- [Aim of the task]
Copy the records below exactly, omitting any pictures they contain.

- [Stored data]
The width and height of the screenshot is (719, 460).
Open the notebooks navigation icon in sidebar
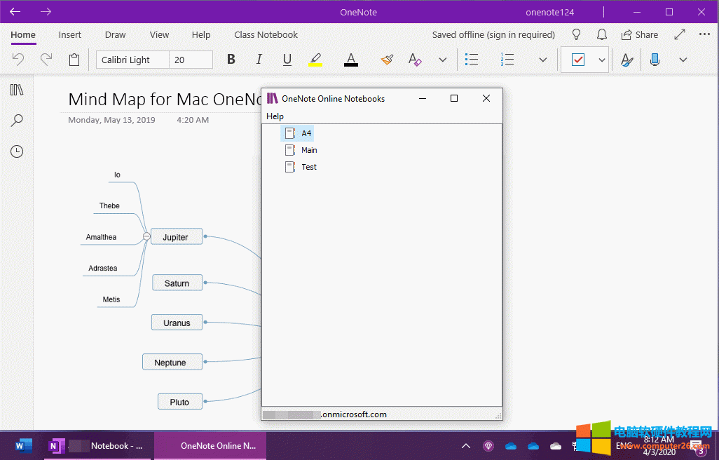[17, 90]
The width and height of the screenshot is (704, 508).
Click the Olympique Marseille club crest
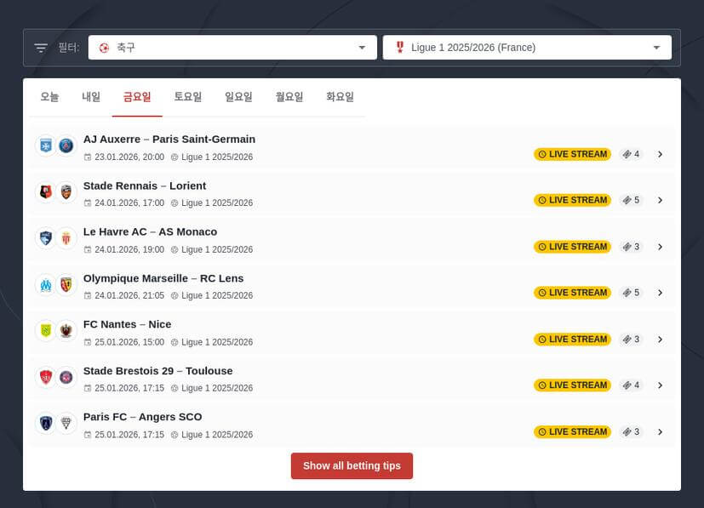point(44,285)
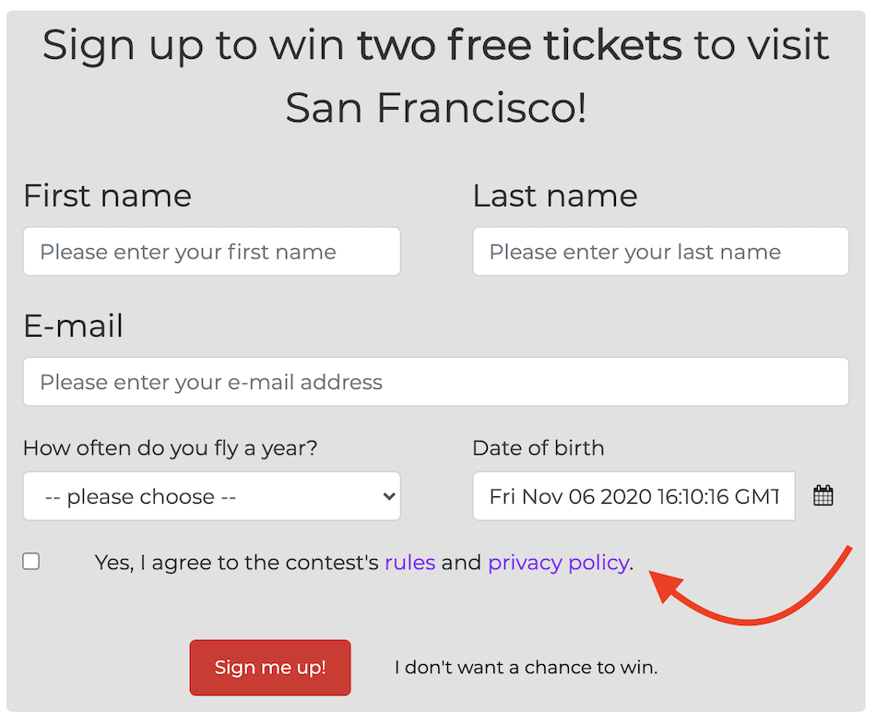Click "I don't want a chance to win."
Screen dimensions: 876x725
527,668
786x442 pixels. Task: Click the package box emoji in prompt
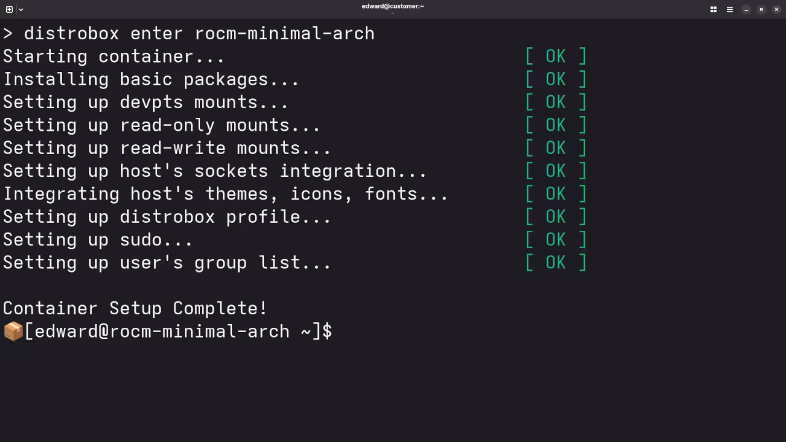[13, 332]
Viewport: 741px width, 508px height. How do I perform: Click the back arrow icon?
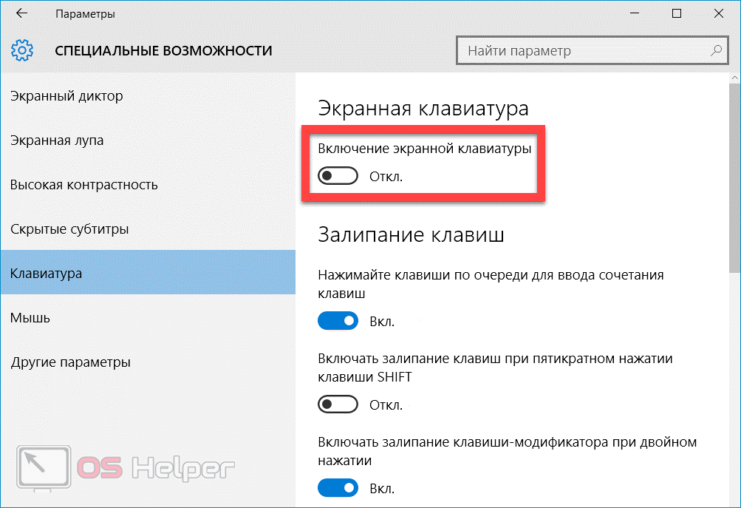click(22, 14)
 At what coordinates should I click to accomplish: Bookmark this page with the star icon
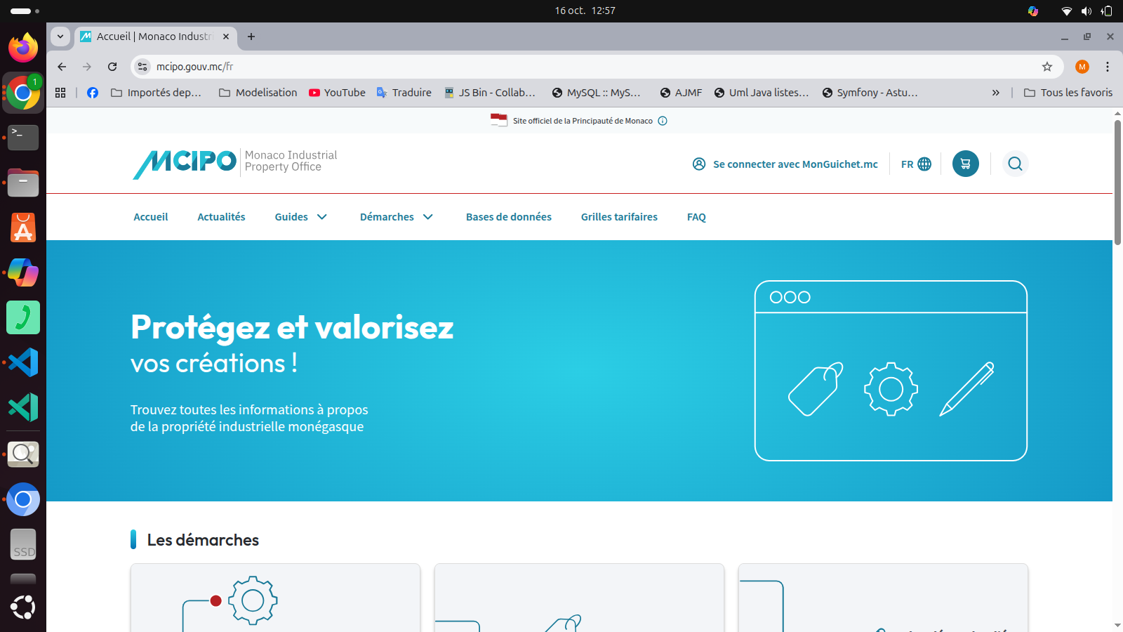pyautogui.click(x=1047, y=67)
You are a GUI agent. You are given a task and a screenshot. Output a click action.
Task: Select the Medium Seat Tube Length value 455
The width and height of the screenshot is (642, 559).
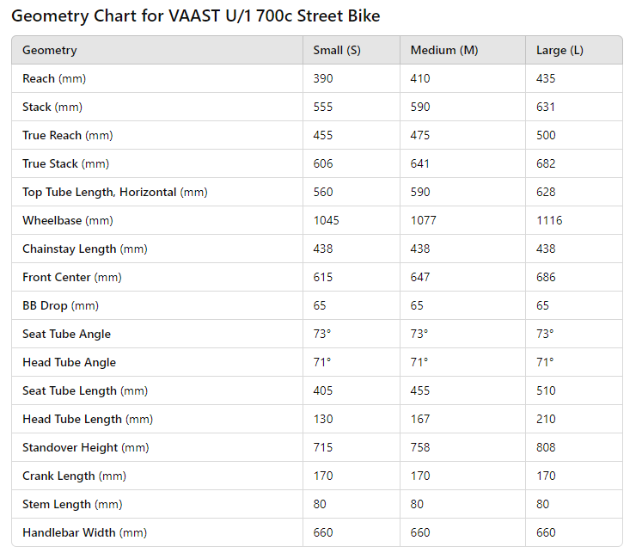tap(420, 390)
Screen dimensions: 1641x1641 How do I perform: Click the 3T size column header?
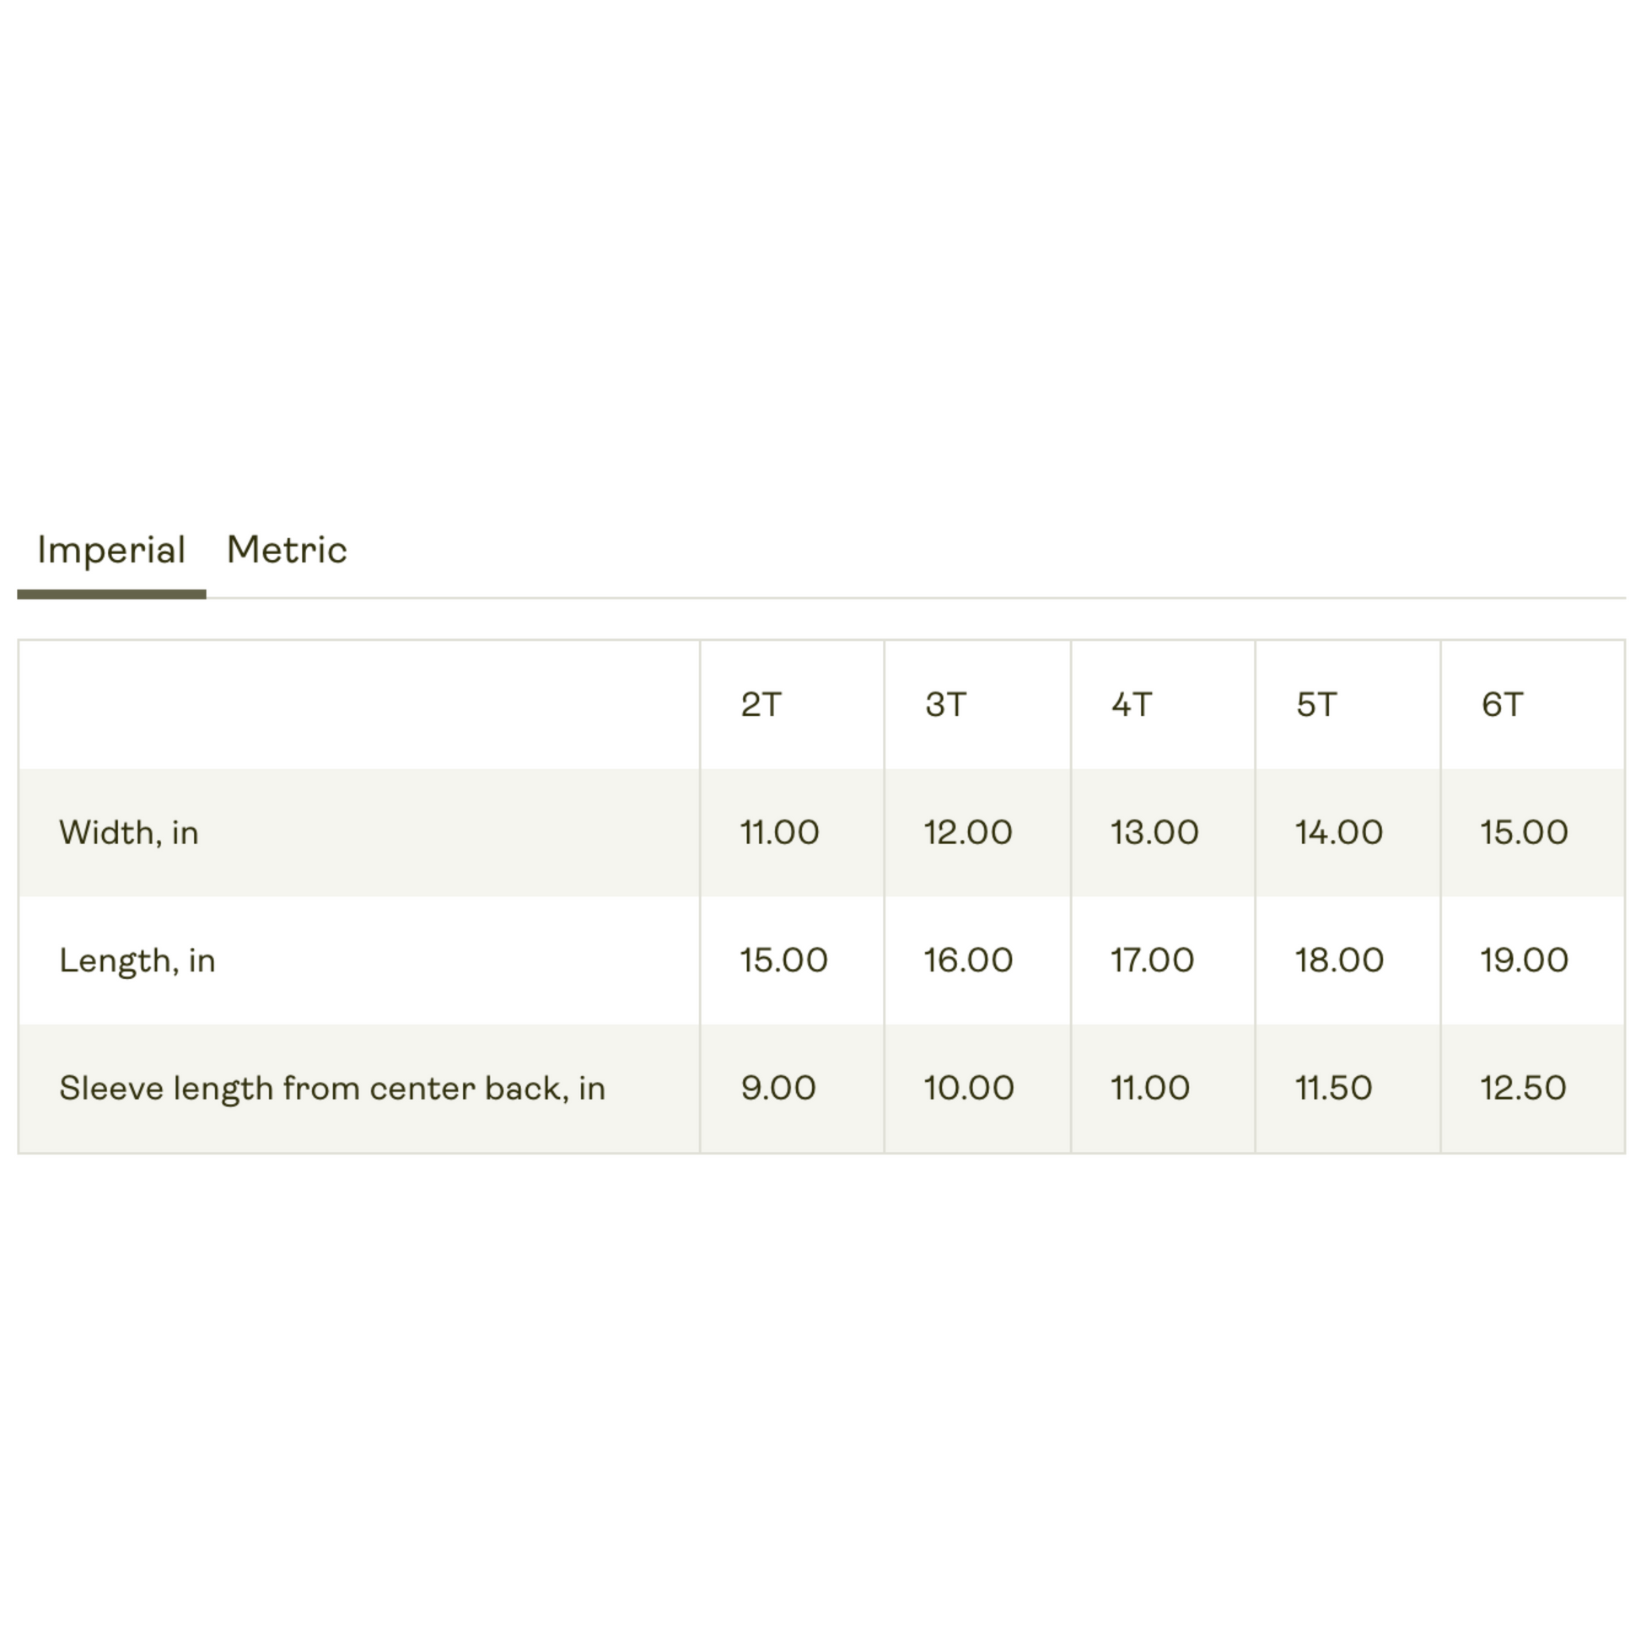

- [Your response]
The width and height of the screenshot is (719, 460).
Open the notebooks navigation icon in sidebar
[17, 90]
The width and height of the screenshot is (704, 508).
Click the Olympique Marseille club crest
point(44,285)
Click "I don't want a chance to win."
Screen dimensions: 876x725
527,668
786x442 pixels. Task: Click the package box emoji in prompt
[13, 332]
Viewport: 741px width, 508px height. How do I perform: Click the back arrow icon?
click(22, 14)
 At what coordinates should I click to accomplish: Bookmark this page with the star icon
pyautogui.click(x=1047, y=67)
You are a GUI agent. You are given a task and a screenshot. Output a click action.
Task: Select the Medium Seat Tube Length value 455
The width and height of the screenshot is (642, 559).
tap(420, 390)
Screen dimensions: 1641x1641 How do I perform: Click the 3T size column header?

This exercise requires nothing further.